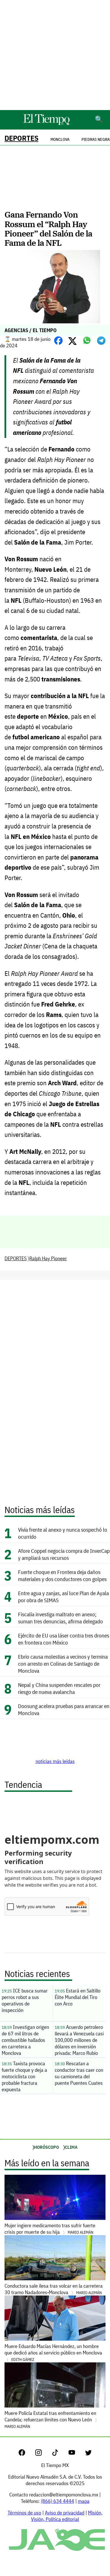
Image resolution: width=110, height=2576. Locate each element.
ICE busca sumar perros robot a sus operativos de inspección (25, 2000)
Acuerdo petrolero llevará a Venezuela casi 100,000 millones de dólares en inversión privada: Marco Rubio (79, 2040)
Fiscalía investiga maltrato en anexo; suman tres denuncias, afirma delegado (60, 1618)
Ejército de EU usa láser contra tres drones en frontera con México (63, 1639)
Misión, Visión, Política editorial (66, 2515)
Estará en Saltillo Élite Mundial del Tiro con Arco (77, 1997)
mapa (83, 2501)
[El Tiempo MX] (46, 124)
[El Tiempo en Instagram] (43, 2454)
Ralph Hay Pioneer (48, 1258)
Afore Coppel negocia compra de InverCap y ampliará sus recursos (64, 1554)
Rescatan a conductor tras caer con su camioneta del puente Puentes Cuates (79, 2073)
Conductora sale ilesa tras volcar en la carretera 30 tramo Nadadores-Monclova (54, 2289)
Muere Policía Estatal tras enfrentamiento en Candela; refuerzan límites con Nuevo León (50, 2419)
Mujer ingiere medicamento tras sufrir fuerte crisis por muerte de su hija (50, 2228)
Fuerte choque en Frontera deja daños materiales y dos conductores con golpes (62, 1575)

=-=-=-=-=

*PROMPT*. Starting at the line that contains "ICE busca sumar", output each remaining line of the listing, the last line included, exactly as it appears.

*ANSWER AREA*.
ICE busca sumar perros robot a sus operativos de inspección (25, 2000)
Acuerdo petrolero llevará a Venezuela casi 100,000 millones de dólares en inversión privada: Marco Rubio (79, 2040)
Fiscalía investiga maltrato en anexo; suman tres denuncias, afirma delegado (60, 1618)
Ejército de EU usa láser contra tres drones en frontera con México (63, 1639)
Misión, Visión, Política editorial (66, 2515)
Estará en Saltillo Élite Mundial del Tiro con Arco (77, 1997)
mapa (83, 2501)
[El Tiempo MX] (46, 124)
[El Tiempo en Instagram] (43, 2454)
Ralph Hay Pioneer (48, 1258)
Afore Coppel negocia compra de InverCap y ampliará sus recursos (64, 1554)
Rescatan a conductor tras caer con su camioneta del puente Puentes Cuates (79, 2073)
Conductora sale ilesa tras volcar en la carretera 30 tramo Nadadores-Monclova (54, 2289)
Muere Policía Estatal tras enfrentamiento en Candela; refuerzan límites con Nuevo León (50, 2419)
Mujer ingiere medicamento tras sufrir fuerte crisis por muerte de su hija (50, 2228)
Fuerte choque en Frontera deja daños materiales y dos conductores con golpes (62, 1575)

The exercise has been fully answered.